» **TASK INSTRUCTIONS**: All the entries below should be reproduced exactly.

» **Dataset items**:
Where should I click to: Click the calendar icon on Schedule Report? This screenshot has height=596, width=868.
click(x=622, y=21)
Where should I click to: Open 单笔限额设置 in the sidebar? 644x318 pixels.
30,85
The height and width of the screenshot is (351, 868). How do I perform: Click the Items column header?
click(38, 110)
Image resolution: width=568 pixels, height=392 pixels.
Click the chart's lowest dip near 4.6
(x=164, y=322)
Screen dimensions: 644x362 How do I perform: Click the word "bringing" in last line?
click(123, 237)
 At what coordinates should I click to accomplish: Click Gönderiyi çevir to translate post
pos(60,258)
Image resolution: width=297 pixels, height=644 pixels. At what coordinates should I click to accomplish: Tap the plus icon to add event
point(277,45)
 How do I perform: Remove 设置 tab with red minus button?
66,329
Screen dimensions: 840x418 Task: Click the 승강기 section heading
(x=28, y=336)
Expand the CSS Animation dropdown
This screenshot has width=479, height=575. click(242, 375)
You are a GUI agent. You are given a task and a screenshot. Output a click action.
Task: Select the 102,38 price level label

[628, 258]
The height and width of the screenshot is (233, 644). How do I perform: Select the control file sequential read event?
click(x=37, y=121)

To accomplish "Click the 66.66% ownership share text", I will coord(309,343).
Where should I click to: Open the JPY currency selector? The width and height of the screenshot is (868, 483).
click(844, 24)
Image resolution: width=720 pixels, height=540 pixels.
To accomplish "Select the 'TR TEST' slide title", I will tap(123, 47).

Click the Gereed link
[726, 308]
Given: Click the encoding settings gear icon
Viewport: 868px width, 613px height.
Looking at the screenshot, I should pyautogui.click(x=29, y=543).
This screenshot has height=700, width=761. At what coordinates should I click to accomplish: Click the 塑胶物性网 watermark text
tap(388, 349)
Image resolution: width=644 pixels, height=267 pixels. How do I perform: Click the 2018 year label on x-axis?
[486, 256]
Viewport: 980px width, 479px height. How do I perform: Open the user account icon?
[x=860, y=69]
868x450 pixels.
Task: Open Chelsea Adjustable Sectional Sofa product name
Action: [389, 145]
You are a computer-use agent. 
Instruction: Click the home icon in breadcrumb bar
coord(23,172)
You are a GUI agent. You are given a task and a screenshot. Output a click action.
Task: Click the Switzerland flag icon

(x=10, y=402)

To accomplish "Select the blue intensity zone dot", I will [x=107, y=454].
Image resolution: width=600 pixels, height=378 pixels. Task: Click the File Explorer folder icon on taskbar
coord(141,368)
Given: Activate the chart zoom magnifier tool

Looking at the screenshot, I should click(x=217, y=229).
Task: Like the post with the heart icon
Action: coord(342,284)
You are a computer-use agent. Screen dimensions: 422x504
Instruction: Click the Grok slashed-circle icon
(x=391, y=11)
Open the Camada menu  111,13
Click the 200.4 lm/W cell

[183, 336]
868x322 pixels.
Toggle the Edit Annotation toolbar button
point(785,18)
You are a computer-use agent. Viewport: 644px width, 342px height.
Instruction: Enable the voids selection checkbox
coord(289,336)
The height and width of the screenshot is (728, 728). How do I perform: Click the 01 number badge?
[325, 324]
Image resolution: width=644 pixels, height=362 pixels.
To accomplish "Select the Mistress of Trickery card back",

» **YOUR SOLUTION**:
Where should I click to: Click the calendar icon on Schedule Report? This screenshot has height=596, width=868.
click(x=622, y=21)
Where should I click to: Open 单笔限额设置 in the sidebar? 644x318 pixels.
30,85
The height and width of the screenshot is (351, 868). How do I perform: Click the Items column header?
click(38, 110)
Image resolution: width=568 pixels, height=392 pixels.
Click the chart's lowest dip near 4.6
(x=164, y=322)
Screen dimensions: 644x362 How do I perform: Click the word "bringing" in last line?
click(123, 237)
 At what coordinates should I click to accomplish: Click Gönderiyi çevir to translate post
pos(60,258)
Image resolution: width=297 pixels, height=644 pixels. At what coordinates should I click to accomplish: Tap the plus icon to add event
point(277,45)
 How do I perform: Remove 设置 tab with red minus button?
66,329
Screen dimensions: 840x418 Task: Click the 승강기 section heading
(x=28, y=336)
Expand the CSS Animation dropdown
This screenshot has width=479, height=575. click(242, 375)
You are a GUI agent. You are given a task and a screenshot. Output a click action.
Task: Select the 102,38 price level label

[628, 258]
The height and width of the screenshot is (233, 644). How do I perform: Select the control file sequential read event?
click(x=37, y=121)

To accomplish "Click the 66.66% ownership share text", I will coord(309,343).
Where should I click to: Open the JPY currency selector? The width and height of the screenshot is (868, 483).
click(844, 24)
Image resolution: width=720 pixels, height=540 pixels.
To accomplish "Select the 'TR TEST' slide title", I will tap(123, 47).

Click the Gereed link
[726, 308]
Given: Click the encoding settings gear icon
Viewport: 868px width, 613px height.
Looking at the screenshot, I should pyautogui.click(x=29, y=543).
This screenshot has height=700, width=761. At what coordinates should I click to accomplish: Click the 塑胶物性网 watermark text
tap(388, 349)
Image resolution: width=644 pixels, height=267 pixels. How do I perform: Click the 2018 year label on x-axis?
[486, 256]
Viewport: 980px width, 479px height. How do I perform: Open the user account icon?
[x=860, y=69]
868x450 pixels.
Task: Open Chelsea Adjustable Sectional Sofa product name
Action: [389, 145]
You are a computer-use agent. 
Instruction: Click the home icon in breadcrumb bar
coord(23,172)
You are a GUI agent. You are given a task and a screenshot. Output a click action.
Task: Click the Switzerland flag icon

(x=10, y=402)

To accomplish "Select the blue intensity zone dot", I will [x=107, y=454].
Image resolution: width=600 pixels, height=378 pixels. Task: Click the File Explorer folder icon on taskbar
coord(141,368)
Given: Activate the chart zoom magnifier tool

Looking at the screenshot, I should click(x=217, y=229).
Task: Like the post with the heart icon
Action: coord(342,284)
You are a computer-use agent. Screen dimensions: 422x504
Instruction: Click the Grok slashed-circle icon
(x=391, y=11)
Open the Camada menu  111,13
Click the 200.4 lm/W cell

[183, 336]
868x322 pixels.
Toggle the Edit Annotation toolbar button
point(785,18)
You are a computer-use agent. Viewport: 644px width, 342px height.
Instruction: Enable the voids selection checkbox
coord(289,336)
The height and width of the screenshot is (728, 728). How do I perform: Click the 01 number badge?
[325, 324]
Image resolution: width=644 pixels, height=362 pixels.
To accomplish "Select the Mistress of Trickery card back",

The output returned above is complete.